What is a hash table? Basically you can think of it as a data structure that is organized in a similar manner to a dictionary. Professor Proulx has made an example of searching through a dictionary by opening it up to the middle, deciding whether your word is greater or less than the words on the current page, then splitting that half in half. But this isn't really how it works. On the outside of the dictionary are a set of markings telling which letter the pages in that part of the dictionary start with. When we are looking for a particular word, we can open up the dictionary to the section corresponding to the first letter in the word. By making this choice, we only have to search around 4% of the dictionary to find the word we are looking for in theory.

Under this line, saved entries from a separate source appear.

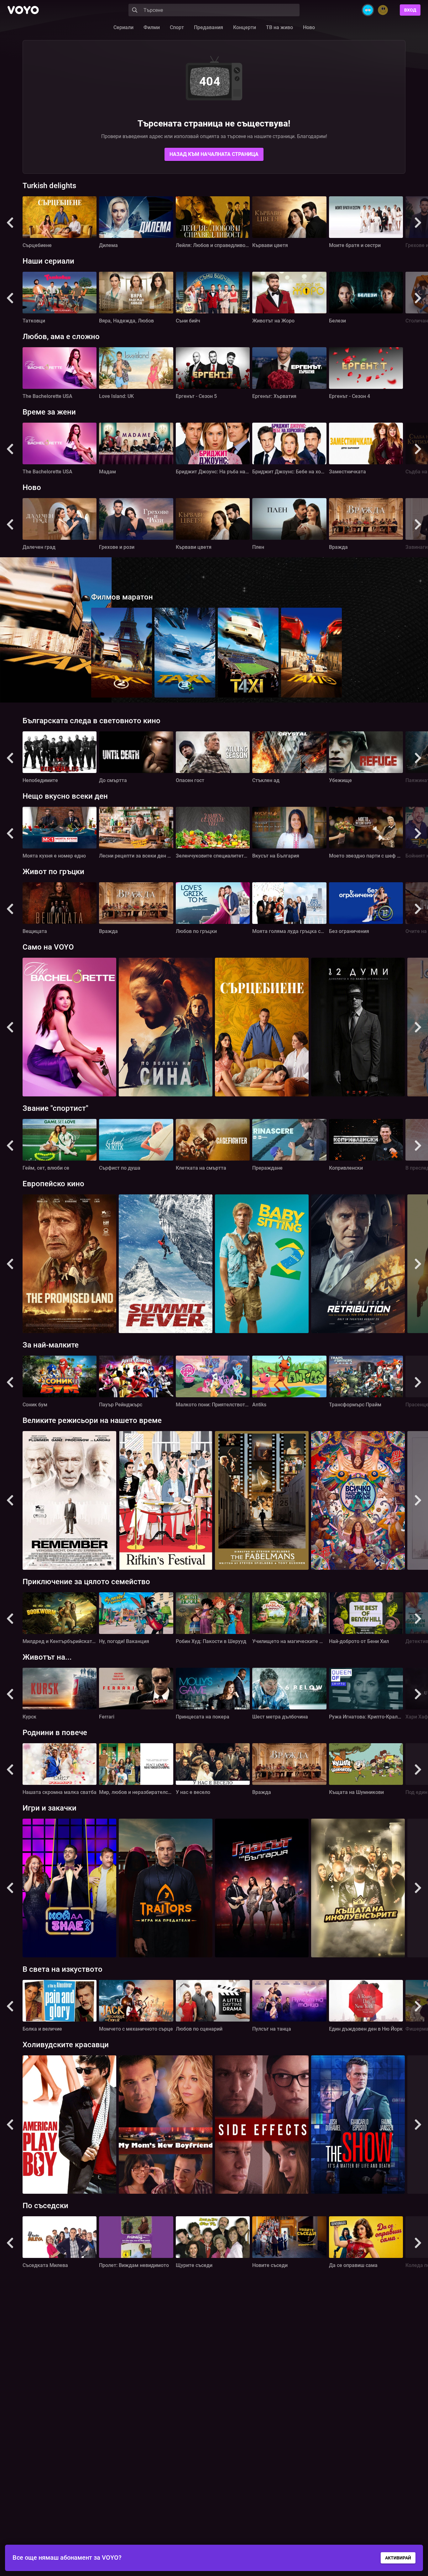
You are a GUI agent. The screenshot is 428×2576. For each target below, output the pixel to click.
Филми (152, 27)
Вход (410, 10)
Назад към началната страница (214, 154)
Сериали (123, 27)
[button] (10, 222)
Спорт (177, 27)
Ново (309, 27)
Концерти (244, 27)
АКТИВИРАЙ (398, 2557)
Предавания (208, 27)
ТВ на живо (279, 27)
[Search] (134, 10)
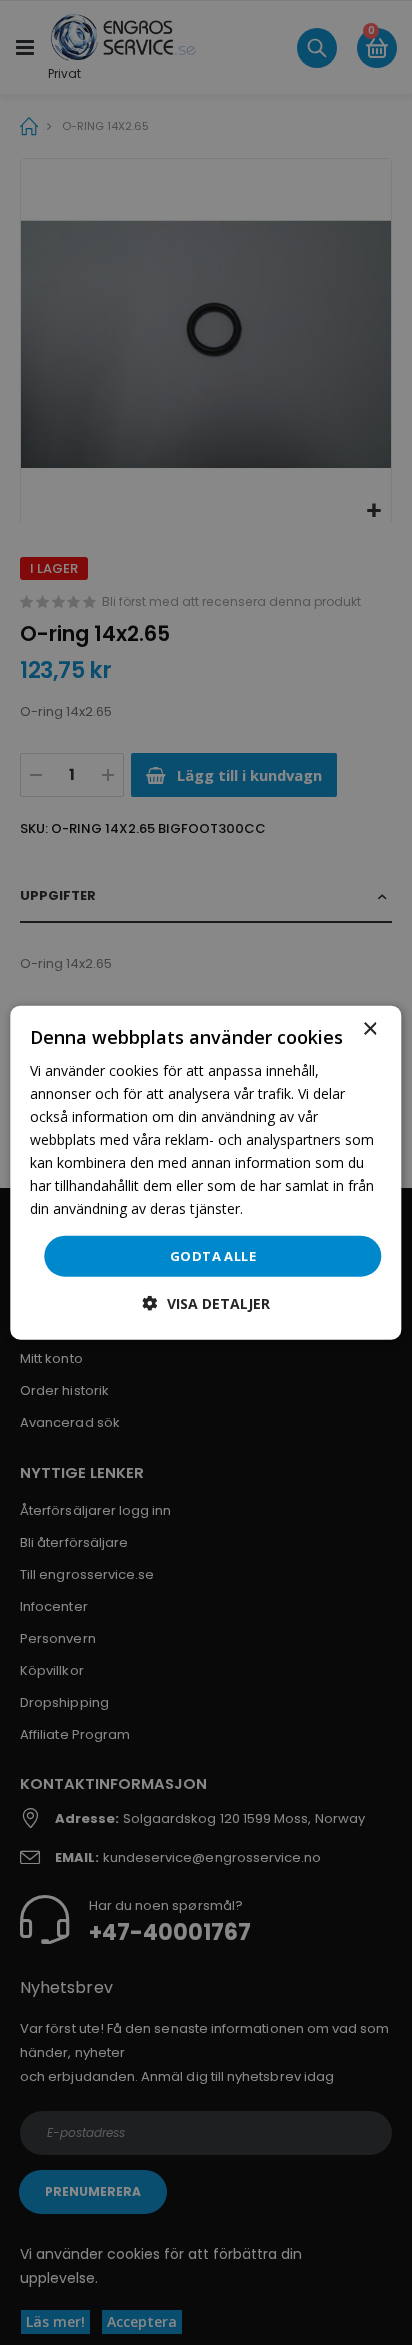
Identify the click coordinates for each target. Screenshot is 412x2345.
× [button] (369, 1028)
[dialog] (205, 1172)
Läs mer (273, 1208)
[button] (206, 1303)
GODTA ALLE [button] (213, 1255)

Pretty sweet huh? Well, maybe, it depends on our hash function. In the example of the dictionary, the hash function was to take the first letter of the word we wanted to look up and categorize by that. This leads to an inbalance between the letters. You can be sure that x has far less entries than s. Well, the same can happen with our hash tables. What if we choose to store information about all of the Christmas celebrations over the past 2003 years (since obviously there couldn't be any celebrations before that, now could there?) and we decide to hash the values by the day of the month on which the celebration fell. All celebrations that fall on the same day are put into the same "bucket." A bucket is just a linear data structure that our hash uses to store values that hash to the same location. Stupid hash, huh? Our grand hash table has now resorted into a nearly linear structure since most Christmas parties will be within a few days of Christmas. The hard part of a hash table isn't really understanding how it works, it's determining an appropriate hash function that will divide up your data well. Fortunately a good amount of work has been done to provide these functions for common datatypes (such as Strings) which allows us to just utilize it and move on.

Part 2 - On to Java

Now we want to implement some thing (.zip or .exe)using Java's HashMap class. We're going to be working on a Ciy class which will include a name, state, and a population. These are the values we will be hashing, and we will also be iterating through a group of Zipcode structures which include City information as well as a population and zip. Notice there may be multiple ZipCode entries for a single City. Implement the framework for reading in the ZipCodes from a file, one by one, and then checking if the City is in the hash table. If it is, increment its population by the correct amount and put it back in the hash table. If it is not, add it into the hash table with the population set at the one given.

Try doing this with a couple different hashing functions. In order to do this, you need to modify the equals and hashCode functions as defined in Java Object. Try a few different types, first just use 0, then try using the hash of just the state name, finally, try adding the hash of the state name and the city name. See how the performance differs in all these cases.